PARTIDO OU SINDICATO? A CUT E A QUESTÃO POLÍTICA

Antônio Guedes Gonçalves Canha

Resumo


Este artigo é o resultado de uma pesquisa sobre a primeira década de existência da Central Única dos Trabalhadores (CUT). Fruto de um sindicalismo politizado, a CUT enfrentou, na década de 1980, o desafio de definir qual seria a sua relação com a política, no sentido institucional e amplo. A análise da trajetória dos grupos que vieram a fundar a Central e depois constituíram campos distintos no interior da organização revelou a silhueta de um impasse, que sugiro ser a “questão política” da CUT. Entre a representação estritamente sindical de trabalhadores nas barganhas com o patronato, de um lado, e o compromisso amplo de transformação da sociedade, do outro, os diferentes atores da CUT tiveram de encontrar algum equilíbrio.

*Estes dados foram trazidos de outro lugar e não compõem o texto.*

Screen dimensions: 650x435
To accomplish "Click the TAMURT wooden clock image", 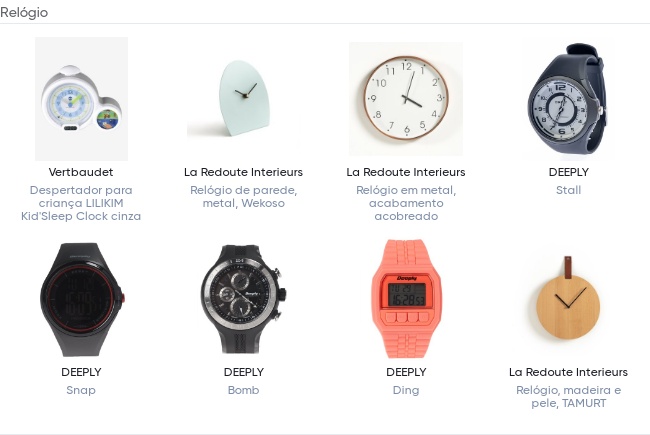I will [568, 299].
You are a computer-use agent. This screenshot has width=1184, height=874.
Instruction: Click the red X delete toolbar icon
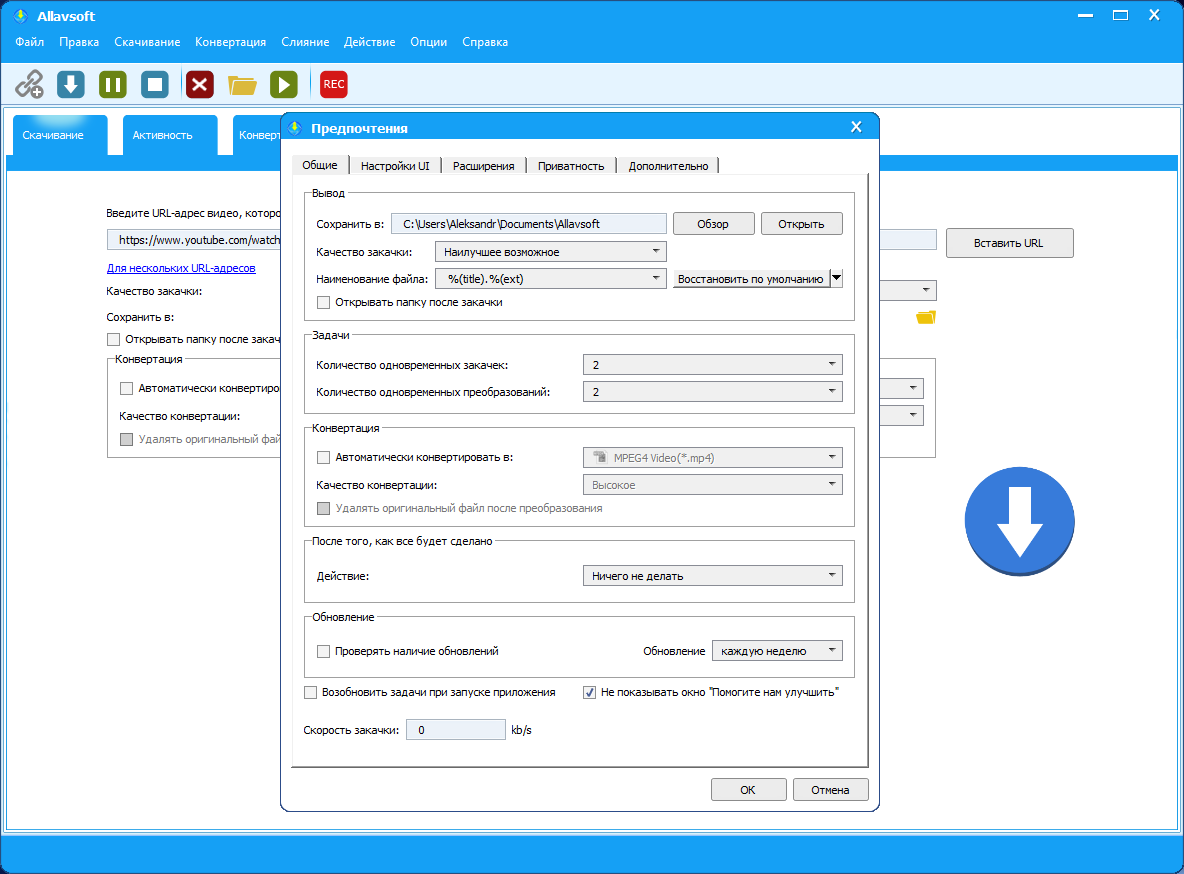coord(200,85)
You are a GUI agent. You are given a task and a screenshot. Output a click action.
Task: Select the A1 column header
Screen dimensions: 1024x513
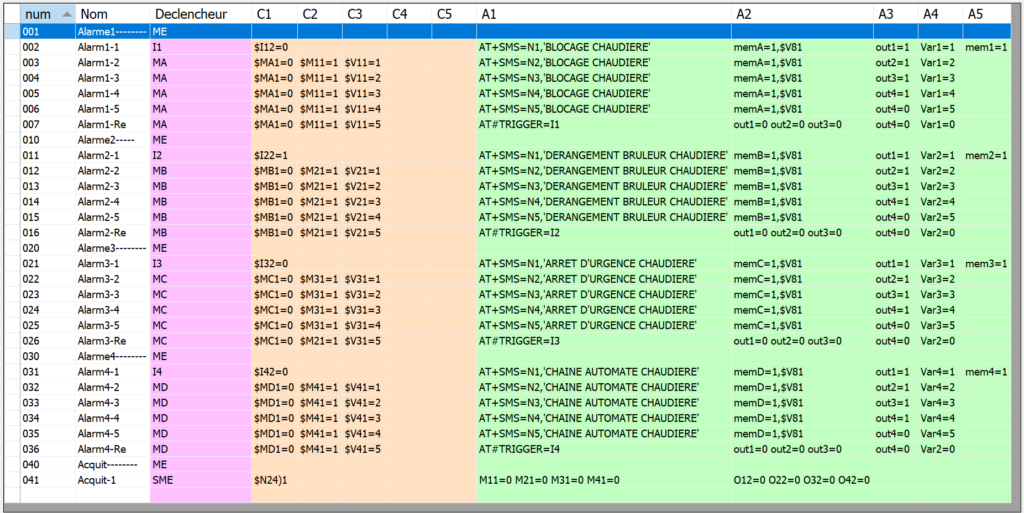tap(489, 14)
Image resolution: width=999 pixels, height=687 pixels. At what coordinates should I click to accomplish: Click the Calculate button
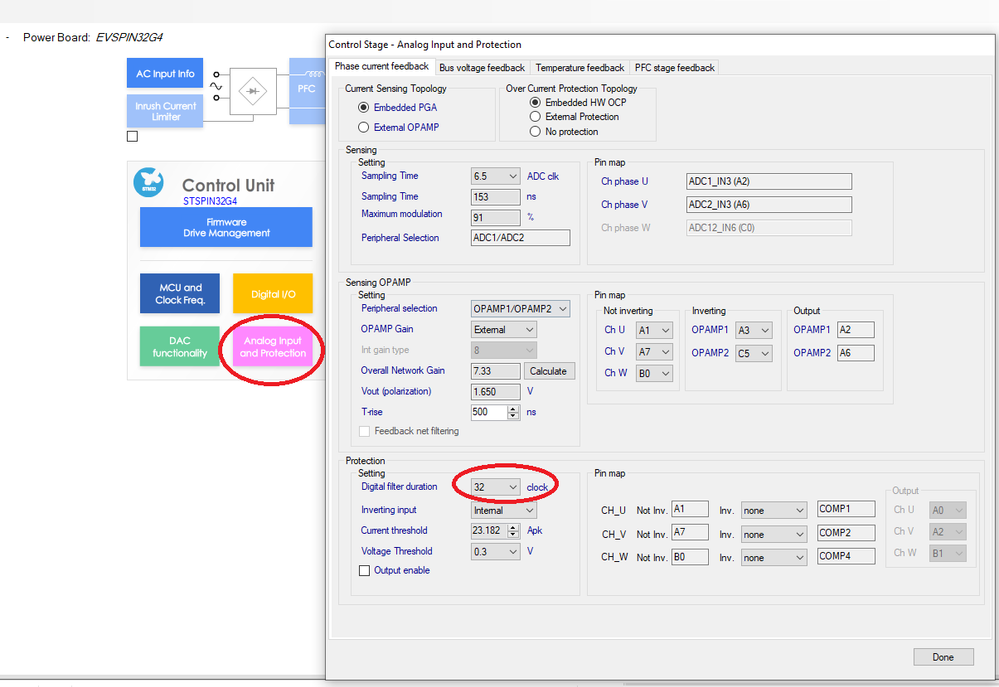coord(548,371)
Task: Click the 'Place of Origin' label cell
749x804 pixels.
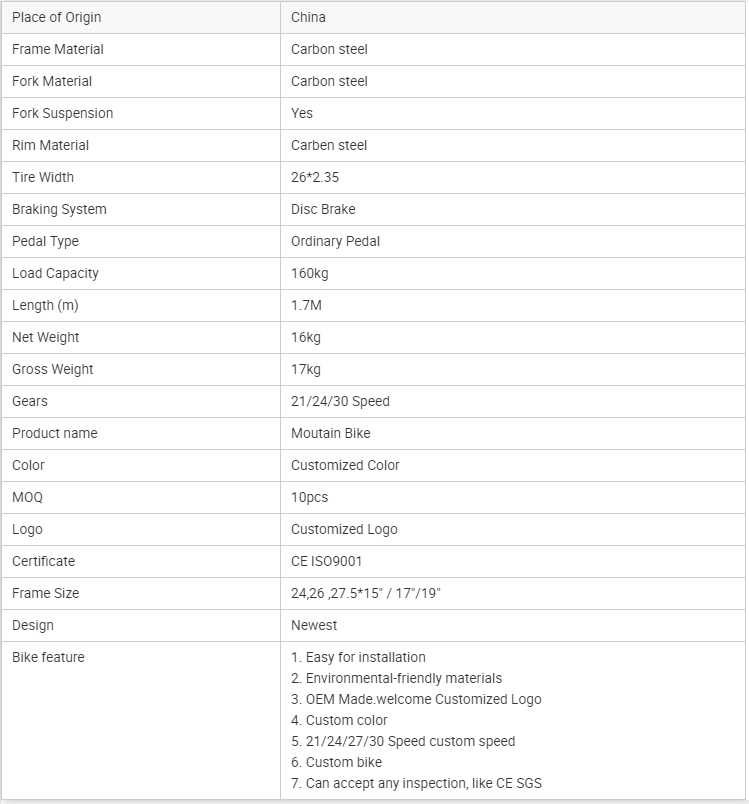Action: tap(56, 17)
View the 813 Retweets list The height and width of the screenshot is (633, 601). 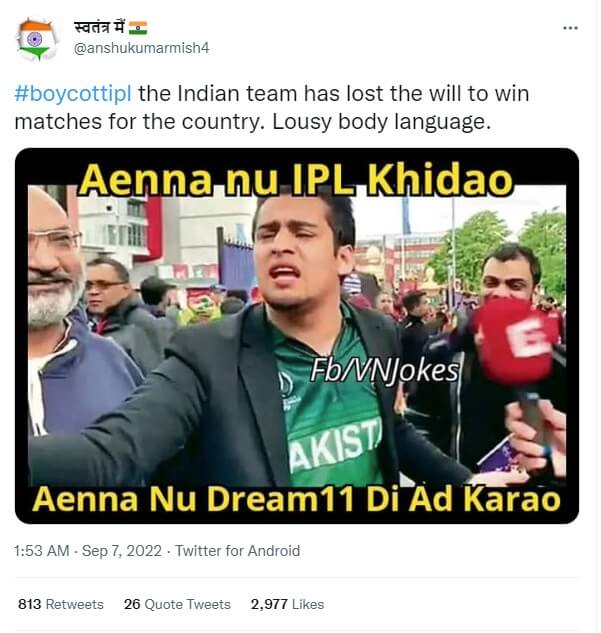click(x=61, y=604)
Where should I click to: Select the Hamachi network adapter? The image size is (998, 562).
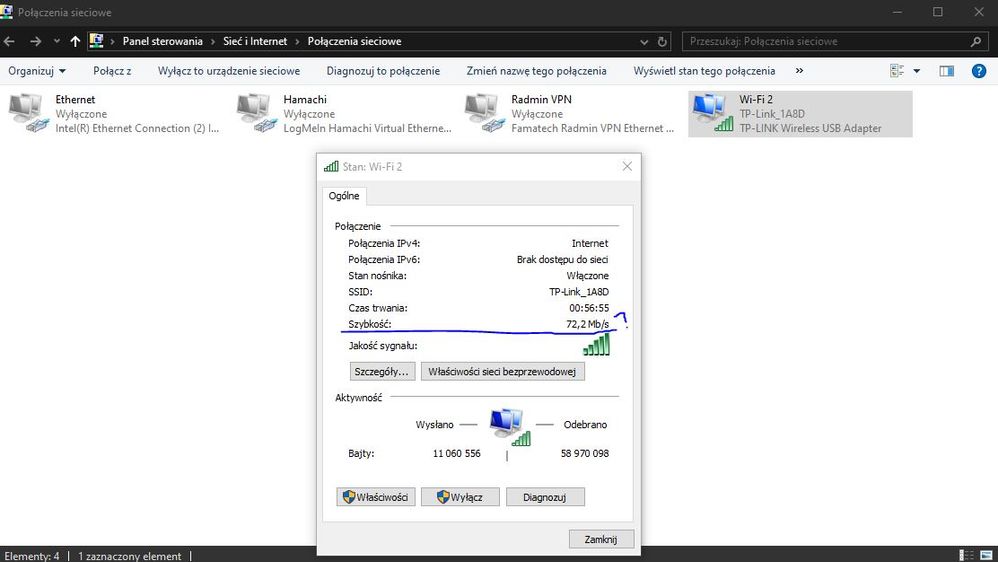[x=255, y=113]
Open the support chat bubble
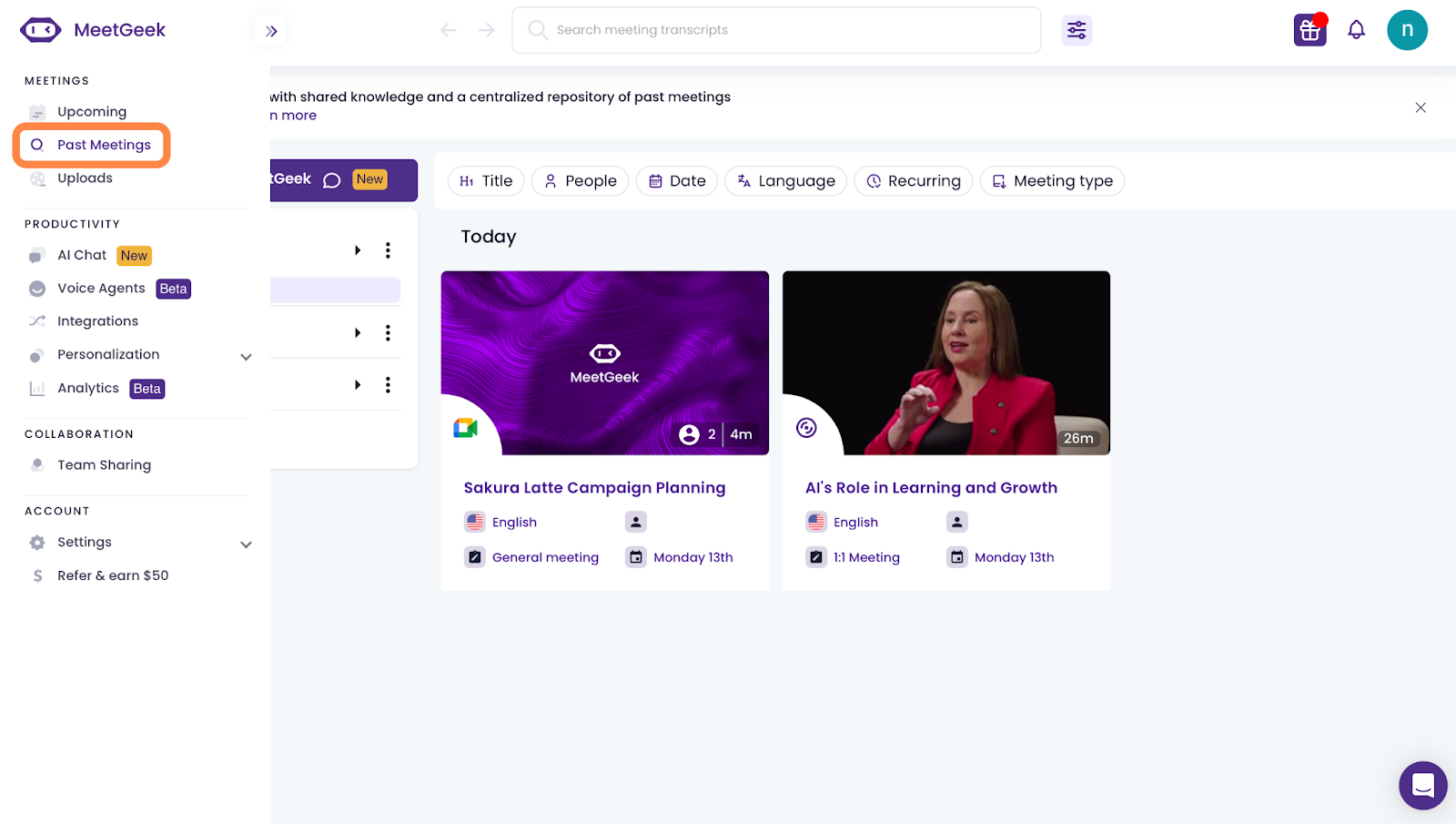Viewport: 1456px width, 824px height. point(1422,785)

Ao final, a pesquisa revelou que a corrente majoritária, a Articulação Sindical, conduziu a Central para um rumo relativamente despolitizado e sindicalizado em sentido estrito, no qual o sentido econômico prevalece sobre o político. Por fim, sugere-se uma interpretação de tal processo a luz da redemocratização e da constituição de esferas sociais relativamente autônomas para contrapor-se às tradicionais análises excessivamente normativas.

Palavras-chave


Central Única dos Trabalhadores; sindicalismo; política.